The ITSD has been designed as a free access academic tool to promote and facilitate undergraduate and postgraduate research into the species. It can be accessed through the offices of the curators and heads of department of the universities and museums that hold thylacine material or alternatively through the libraries of several of the major zoological societies.

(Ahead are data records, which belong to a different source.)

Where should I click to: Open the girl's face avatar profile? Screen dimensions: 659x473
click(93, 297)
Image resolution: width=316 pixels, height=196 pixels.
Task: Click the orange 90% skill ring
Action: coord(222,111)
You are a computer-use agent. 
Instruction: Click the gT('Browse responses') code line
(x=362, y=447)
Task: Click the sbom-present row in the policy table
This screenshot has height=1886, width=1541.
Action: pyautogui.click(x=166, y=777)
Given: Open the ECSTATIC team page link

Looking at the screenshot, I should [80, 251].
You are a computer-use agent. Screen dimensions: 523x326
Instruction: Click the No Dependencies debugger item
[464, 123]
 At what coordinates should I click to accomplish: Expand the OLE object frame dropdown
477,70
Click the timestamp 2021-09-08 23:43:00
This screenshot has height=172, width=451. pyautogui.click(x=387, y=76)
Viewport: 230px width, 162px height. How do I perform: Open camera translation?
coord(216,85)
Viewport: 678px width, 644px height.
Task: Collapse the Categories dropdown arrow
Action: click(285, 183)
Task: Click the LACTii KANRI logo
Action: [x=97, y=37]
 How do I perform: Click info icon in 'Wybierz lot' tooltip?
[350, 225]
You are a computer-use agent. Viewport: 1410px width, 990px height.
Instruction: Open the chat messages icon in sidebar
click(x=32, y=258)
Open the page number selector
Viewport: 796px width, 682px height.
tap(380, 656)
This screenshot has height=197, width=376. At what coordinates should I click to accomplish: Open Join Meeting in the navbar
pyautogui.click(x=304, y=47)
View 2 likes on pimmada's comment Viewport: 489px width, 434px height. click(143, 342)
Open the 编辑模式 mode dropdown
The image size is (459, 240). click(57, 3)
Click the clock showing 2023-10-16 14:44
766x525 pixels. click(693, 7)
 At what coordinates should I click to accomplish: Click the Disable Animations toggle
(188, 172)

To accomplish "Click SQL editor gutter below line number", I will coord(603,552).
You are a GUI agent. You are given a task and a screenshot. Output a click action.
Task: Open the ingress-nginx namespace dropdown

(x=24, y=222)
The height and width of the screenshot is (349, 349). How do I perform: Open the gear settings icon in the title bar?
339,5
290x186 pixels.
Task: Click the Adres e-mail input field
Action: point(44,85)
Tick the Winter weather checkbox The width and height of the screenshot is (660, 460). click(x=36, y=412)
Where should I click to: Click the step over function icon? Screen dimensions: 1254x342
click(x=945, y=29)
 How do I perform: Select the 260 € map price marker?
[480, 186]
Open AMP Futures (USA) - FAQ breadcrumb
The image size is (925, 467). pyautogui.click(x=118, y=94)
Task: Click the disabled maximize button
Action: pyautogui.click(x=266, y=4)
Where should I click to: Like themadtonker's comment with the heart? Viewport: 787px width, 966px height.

The ITSD lists all available catalogue data for each individual specimen e.g. holding institution, catalogue identification number, sex, date of acquisition, specimen type, source, locality, collector, field number, old or additional catalogue numbers, purchase or exchange information and finally any additional remarks pertaining to the specimen.

== Goal ==
To support the data component and to significantly enhance its educational worth, high-resolution digital images of the specimens are included. The ITSD specimen image bank forms the largest single photographic resource of its kind anywhere in the world. The primary justification for including digital images was to:

1. Give researchers remote visual access to thylacine specimen material and to the accompanying data thus encouraging and promoting continued research into the species.
2. Conserve source specimen material from excessive handling hence directly contributing to its long-term conservation.
3. Assist with the security of source material in that a photographic record exists for all specimens within the database.
4. Preserve digital images of the specimens in their current state of preservation.

The data sets within the ITSD are supported by an image bank of around 2000 high-resolution digital photographs of the specimens themselves. All biological material deteriorates over time and these unique digital images will act as a permanent record of the specimens for future generations in their present state of preservation.
— Nicholas Ayliffe, principal photographer to the ITSD Project

== Materials held ==
Specimen material within the ITSD comprises skins, skeletons, skulls, taxidermy mounts and wet specimens. Wet specimens are whole animals, organs or body parts that have been preserved in either alcohol or formalin. Specimens of the thylacine are spread extensively around the globe so the search to locate these specimens was from the outset an international search involving a total of 106 museum, university and private collections in 23 countries.

The International Thylacine Specimen Database is a unique and precise database of the largest modern day marsupial carnivore. I am confident that all researchers will appreciate both its complexity and accuracy as a research tool. It is a wonderful resource and an extremely valuable part of Australia’s natural heritage.
— Heinz F. Moeller, former director of the Zoological Museum and Department of Comparative Morphology of Vertebrates, Heidelberg University, author of Der Beutelwolf

The master copy of the ITSD is held at the Zoological Society in London with mirror copies held within the university of Tasmania in Hobart, the Australian National Wildlife Collection in Canberra and the Queen Victoria Museum and Art Gallery in Launceston. The master and mirror copies are kept constantly revised and updated as new information comes to light. The Zoological Society was chosen to hold the master copy of the ITSD because of its historic association with the thylacine. The bulk of the early scientific papers on the species were published within its "Proceedings" and the society's zoo in Regent's Park exhibited more thylacines than any other zoo outside Australia.

== Honors and awards ==
Each year the Royal Zoological Society of New South Wales hosts the Whitley Awards. These awards are a tribute to Gilbert Whitley, the eminent Australian ichthyologist and are presented for outstanding publications that contain a significant amount of new information relating to the fauna of the Australasian region. In September 2005 the International Thylacine Specimen Database was awarded the Whitley Award for the best zoological database. This was the first time in the history of the awards that a Whitley citation had been presented for a database.